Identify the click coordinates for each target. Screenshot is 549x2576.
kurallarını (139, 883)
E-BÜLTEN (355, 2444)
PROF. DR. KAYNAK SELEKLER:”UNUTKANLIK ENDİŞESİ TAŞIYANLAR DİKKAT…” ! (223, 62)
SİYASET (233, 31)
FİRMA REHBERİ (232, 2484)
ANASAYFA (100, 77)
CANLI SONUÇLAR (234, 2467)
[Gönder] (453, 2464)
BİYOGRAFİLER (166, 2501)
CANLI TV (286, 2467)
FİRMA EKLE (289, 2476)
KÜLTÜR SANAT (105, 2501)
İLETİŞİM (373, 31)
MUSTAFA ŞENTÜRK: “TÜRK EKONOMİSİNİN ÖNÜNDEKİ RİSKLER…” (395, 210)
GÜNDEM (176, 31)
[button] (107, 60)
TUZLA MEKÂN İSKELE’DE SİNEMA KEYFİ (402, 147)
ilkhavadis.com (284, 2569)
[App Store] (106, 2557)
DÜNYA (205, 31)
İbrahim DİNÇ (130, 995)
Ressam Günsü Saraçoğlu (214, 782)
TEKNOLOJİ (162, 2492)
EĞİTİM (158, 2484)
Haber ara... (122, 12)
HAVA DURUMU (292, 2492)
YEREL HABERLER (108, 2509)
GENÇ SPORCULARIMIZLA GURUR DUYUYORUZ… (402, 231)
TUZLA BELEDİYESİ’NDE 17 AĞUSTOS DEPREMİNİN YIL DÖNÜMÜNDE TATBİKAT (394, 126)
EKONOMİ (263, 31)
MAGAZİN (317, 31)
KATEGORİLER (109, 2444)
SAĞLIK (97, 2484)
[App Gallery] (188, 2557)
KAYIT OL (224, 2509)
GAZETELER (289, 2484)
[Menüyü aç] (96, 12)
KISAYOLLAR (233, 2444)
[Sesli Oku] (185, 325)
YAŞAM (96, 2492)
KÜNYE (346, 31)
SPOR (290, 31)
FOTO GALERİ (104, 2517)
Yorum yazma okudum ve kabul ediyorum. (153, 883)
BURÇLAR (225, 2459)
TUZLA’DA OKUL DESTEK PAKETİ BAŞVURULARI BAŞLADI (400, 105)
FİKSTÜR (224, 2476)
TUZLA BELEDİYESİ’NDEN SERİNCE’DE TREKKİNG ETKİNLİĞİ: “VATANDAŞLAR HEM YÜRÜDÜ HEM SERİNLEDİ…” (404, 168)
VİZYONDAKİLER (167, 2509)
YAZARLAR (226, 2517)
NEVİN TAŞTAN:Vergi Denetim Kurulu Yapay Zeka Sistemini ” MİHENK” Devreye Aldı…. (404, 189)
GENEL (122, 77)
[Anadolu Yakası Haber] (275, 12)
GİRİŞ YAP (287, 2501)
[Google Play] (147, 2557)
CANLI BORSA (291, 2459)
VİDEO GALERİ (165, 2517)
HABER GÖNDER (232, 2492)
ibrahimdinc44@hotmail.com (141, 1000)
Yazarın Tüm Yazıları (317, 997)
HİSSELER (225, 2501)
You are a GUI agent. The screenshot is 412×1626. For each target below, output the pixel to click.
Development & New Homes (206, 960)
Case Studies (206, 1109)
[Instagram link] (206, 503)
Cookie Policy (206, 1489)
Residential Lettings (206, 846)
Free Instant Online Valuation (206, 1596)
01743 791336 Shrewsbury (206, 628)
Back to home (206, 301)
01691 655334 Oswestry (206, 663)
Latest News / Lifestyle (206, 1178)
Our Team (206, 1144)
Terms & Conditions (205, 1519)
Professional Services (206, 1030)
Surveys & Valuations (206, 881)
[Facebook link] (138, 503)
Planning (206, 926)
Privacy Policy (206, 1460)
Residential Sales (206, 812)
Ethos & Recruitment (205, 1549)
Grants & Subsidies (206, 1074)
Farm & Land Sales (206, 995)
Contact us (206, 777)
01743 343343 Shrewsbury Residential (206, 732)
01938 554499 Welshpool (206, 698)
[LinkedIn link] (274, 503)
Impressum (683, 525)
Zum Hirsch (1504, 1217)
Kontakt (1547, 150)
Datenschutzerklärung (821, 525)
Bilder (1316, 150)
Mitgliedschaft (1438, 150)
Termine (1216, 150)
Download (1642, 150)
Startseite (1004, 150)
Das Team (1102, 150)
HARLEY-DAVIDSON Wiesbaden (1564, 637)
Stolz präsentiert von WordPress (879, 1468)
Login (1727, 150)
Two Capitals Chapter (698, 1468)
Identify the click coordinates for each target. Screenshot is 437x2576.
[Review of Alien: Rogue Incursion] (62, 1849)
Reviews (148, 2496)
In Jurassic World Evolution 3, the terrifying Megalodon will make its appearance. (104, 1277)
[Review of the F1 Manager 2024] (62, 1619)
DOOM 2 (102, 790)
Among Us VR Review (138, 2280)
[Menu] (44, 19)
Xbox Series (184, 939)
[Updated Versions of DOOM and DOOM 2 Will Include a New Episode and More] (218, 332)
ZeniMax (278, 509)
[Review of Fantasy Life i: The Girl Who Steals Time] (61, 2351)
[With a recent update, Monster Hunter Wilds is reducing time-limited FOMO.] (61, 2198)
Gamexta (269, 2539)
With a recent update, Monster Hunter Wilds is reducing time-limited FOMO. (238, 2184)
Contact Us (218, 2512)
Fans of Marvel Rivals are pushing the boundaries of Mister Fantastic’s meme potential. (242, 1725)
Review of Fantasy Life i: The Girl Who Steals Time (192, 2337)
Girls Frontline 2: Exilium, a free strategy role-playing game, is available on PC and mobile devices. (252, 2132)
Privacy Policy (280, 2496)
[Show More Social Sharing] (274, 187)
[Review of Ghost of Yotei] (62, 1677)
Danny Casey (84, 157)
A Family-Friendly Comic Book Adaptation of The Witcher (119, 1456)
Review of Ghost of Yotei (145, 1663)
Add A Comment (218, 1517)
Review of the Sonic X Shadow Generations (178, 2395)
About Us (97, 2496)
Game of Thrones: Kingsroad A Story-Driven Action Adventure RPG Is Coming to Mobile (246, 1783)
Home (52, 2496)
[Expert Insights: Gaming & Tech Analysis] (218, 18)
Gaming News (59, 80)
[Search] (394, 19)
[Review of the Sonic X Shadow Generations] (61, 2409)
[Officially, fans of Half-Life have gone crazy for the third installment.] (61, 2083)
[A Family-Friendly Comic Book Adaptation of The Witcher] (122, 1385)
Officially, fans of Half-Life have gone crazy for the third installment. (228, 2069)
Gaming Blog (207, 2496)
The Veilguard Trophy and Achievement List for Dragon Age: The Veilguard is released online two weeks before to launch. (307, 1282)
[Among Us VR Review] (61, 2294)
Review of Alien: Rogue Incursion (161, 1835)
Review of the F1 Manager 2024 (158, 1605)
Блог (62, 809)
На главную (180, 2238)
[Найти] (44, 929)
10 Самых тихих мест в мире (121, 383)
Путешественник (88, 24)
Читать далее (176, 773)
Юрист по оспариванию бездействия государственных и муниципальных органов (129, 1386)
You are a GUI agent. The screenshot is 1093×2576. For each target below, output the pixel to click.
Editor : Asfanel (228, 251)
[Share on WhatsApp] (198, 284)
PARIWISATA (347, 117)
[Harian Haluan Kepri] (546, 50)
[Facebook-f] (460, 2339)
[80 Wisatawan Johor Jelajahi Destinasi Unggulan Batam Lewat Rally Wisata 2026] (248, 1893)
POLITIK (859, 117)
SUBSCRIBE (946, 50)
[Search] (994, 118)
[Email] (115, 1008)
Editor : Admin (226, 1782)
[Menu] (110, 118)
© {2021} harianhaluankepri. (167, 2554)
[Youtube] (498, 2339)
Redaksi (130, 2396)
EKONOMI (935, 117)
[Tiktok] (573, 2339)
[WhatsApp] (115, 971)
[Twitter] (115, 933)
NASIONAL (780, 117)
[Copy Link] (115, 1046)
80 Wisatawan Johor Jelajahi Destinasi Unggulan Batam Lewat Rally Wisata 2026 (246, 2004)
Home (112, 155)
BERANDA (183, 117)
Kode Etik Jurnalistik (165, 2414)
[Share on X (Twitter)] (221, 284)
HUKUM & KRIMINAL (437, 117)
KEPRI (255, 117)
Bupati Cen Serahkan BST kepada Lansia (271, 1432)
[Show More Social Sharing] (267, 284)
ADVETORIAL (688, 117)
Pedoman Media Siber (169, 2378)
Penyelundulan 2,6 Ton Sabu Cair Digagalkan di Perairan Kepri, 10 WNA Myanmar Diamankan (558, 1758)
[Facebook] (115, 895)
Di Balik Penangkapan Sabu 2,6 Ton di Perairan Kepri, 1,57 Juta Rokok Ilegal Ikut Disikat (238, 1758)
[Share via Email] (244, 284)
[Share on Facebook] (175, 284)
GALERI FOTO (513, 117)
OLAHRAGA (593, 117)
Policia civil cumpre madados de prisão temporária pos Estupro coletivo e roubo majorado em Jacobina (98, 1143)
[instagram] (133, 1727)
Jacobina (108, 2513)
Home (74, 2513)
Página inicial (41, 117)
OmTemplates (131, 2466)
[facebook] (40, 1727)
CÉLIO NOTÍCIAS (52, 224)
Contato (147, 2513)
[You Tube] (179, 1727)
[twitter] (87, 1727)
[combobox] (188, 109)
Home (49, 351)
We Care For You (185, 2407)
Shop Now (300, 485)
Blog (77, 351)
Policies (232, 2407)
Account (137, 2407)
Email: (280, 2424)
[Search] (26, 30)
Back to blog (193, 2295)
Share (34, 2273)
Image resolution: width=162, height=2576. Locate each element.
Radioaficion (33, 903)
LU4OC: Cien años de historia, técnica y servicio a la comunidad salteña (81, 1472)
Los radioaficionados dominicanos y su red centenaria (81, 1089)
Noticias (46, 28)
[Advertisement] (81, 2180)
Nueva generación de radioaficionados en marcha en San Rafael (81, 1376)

===

-- What the task asks --
Write down exactly the span of lines above from the one containing "[Officially, fans of" to the one containing "Review of Alien: Rogue Incursion (161, 1835)", both ends included.

-- Answer --
[Officially, fans of Half-Life have gone crazy for the third installment.] (61, 2083)
[A Family-Friendly Comic Book Adaptation of The Witcher] (122, 1385)
Officially, fans of Half-Life have gone crazy for the third installment. (228, 2069)
Gaming Blog (207, 2496)
The Veilguard Trophy and Achievement List for Dragon Age: The Veilguard is released online two weeks before to launch. (307, 1282)
[Among Us VR Review] (61, 2294)
Review of Alien: Rogue Incursion (161, 1835)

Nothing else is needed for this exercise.